For a recent episode of our podcast on the Circular Economy, we chatted to Michael Groves of Topolytics, a data aggregation company that makes the world’s waste visible, verifiable and valuable. By tracking waste on a global scale, Topolytics provides companies and organisations with trustworthy data and interactive maps that they can use to build better business cases and improve both commercial and environmental outcomes.
As awareness rises of environmental issues such as plastic pollution, companies and organisations are increasingly under pressure to understand what happens to their waste. The answers, however, are not easy to come by – in many cases because waste management is outsourced and the processes are somewhat opaque. At the same time, waste management industries are rife with new technologies that allow the recycling of materials that were previously difficult to process. “What they need to understand is: where is that material? What does that look like? What does the map of materials look like?” says Michael. Answering these questions is necessary for companies to effectively recover the material.

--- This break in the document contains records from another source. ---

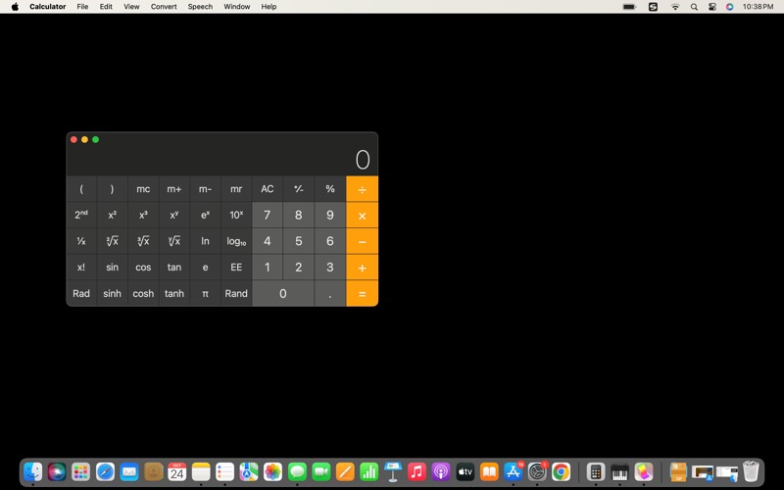
Task: Open Safari from the Dock
Action: pos(105,472)
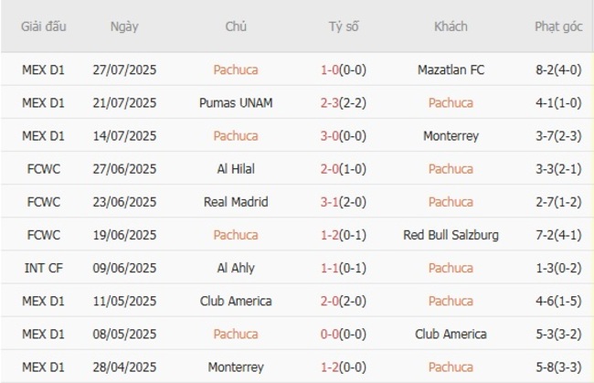Click the INT CF league label
This screenshot has height=383, width=594.
tap(44, 268)
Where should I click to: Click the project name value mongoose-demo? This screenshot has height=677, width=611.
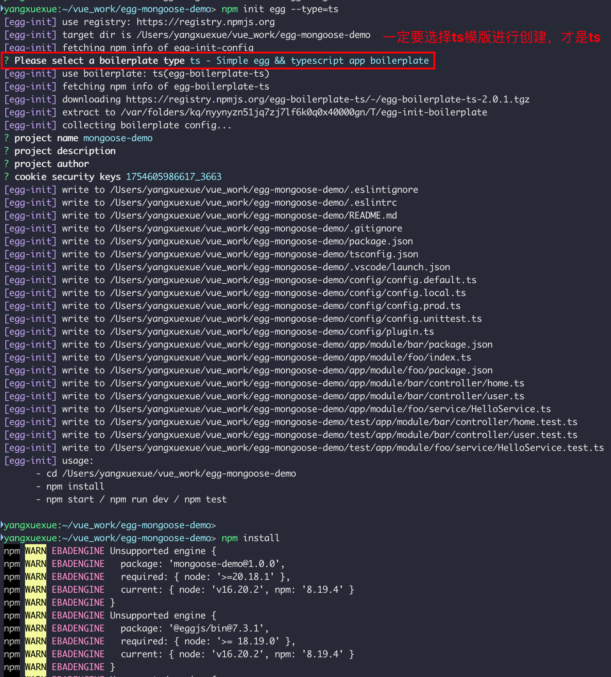118,138
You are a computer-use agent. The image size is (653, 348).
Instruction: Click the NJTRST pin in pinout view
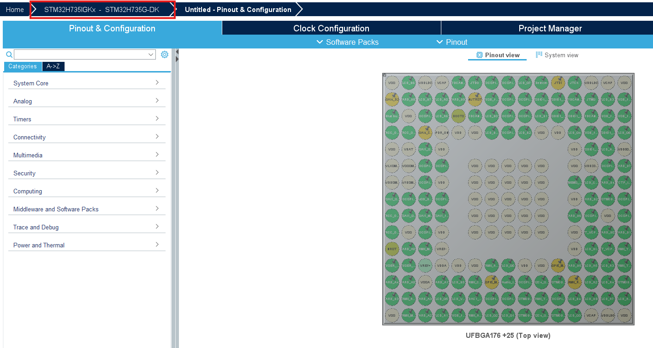(x=475, y=99)
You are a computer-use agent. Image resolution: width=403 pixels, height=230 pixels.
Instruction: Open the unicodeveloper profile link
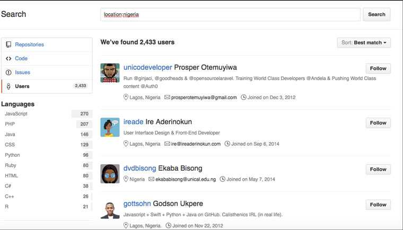[x=147, y=67]
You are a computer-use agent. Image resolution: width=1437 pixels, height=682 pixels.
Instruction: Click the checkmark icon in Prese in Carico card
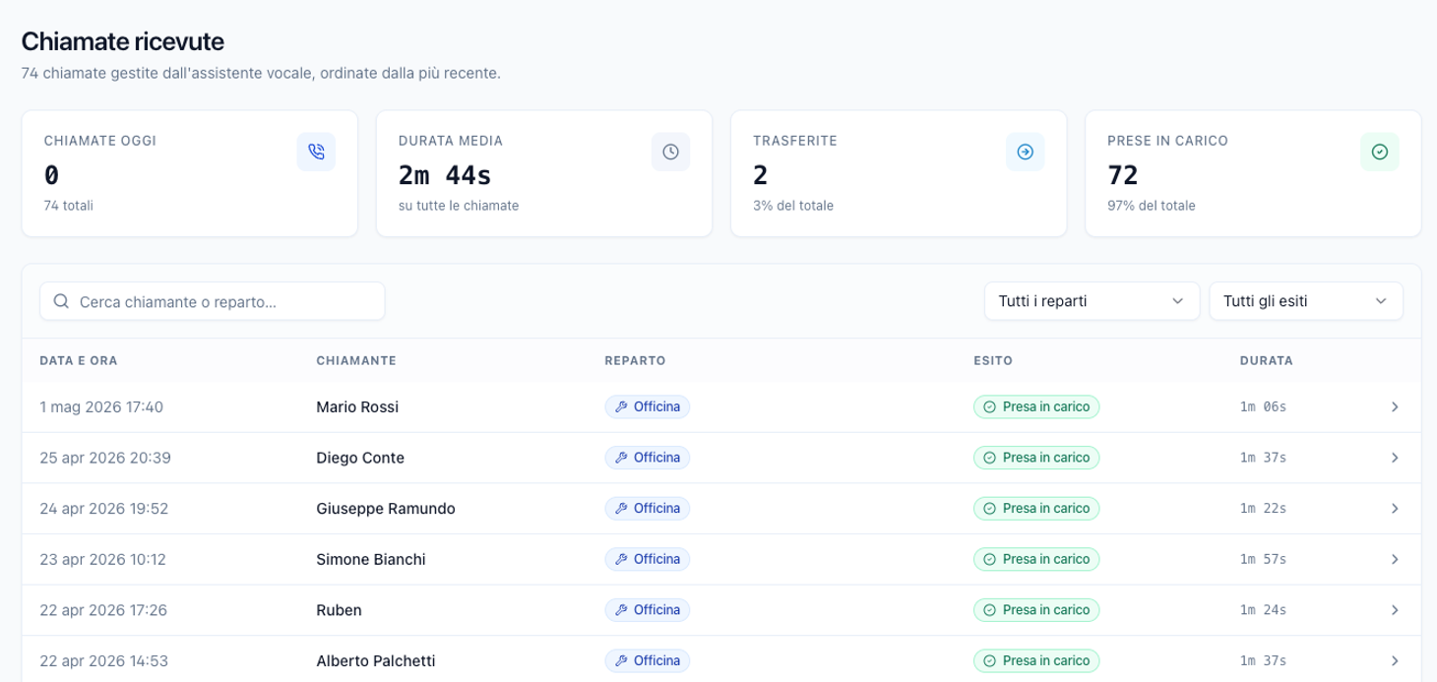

“Our mission is to make the global system of interconnected materials movements more visible,” explains Michael. “There are many thousands of companies and organizations involved, many thousands of different materials, and many millions of movements of that material.” In order to make sense of it all, Topolytics has to work with multiple data sets from diverse sources such as apps, sensors, databases and spreadsheets. The company then applies machine learning to clean, process and analyse the data, and provide insights and visualisation tools that identify the value of waste and opportunities to harness that value.
Like any human system, waste is messy. “There isn’t a single source of truth,” says Michael.
“There isn't a single perfect, beautiful digital footprint or data set for all of that material, whether it be plastics, paper, metals, chemicals or food.” That’s why Topolytics aggregates data. “What we're good at is breaking it down, cleaning it, normalizing it so that you can then build it up again, and actually start to make decisions based on what you're seeing.”
One of the features that makes Topolytics unique is its use of geospatial data and mapping to help visualise and understand vast amounts of data. “I'm a geographer, so I see the world through those eyes,” explains Michael. “The geospatial aspect of waste is crucial to understanding what happens to it and what could happen to it.” As well as the spatial relationship to waste’s physical journey, mapping also allows stakeholders to grasp the global scale of the system. Topolytics is like an atlas for waste, allowing users to zoom in to the level of individual bins and zoom out to see the bigger picture.
According to Michael, ultimately, companies and organisations must reduce the volume of material entering the waste system. “But,” he says, “where that material is being disposed of – whether it be from a retail operation or our own bins at home – making sure that it isn't just disappearing into a hole in the ground or into rivers is the clear and present danger that we have to try and address.” At the same time, he believes attention must be focused on finding substitute materials, reducing the amount of raw material used in products and packaging, and maximising how long a product is kept in use.
Data provided by Topolytics can feed into companies’ waste reduction ambitions and help them achieve their Circular Economy goals, by linking insights about what happens to materials in the waste system with purchasing and supply chain systems. In doing so, the benefits are both financial and environmental. “I don’t think the two are mutually exclusive,” says Michael, “and that’s something that motivates me.”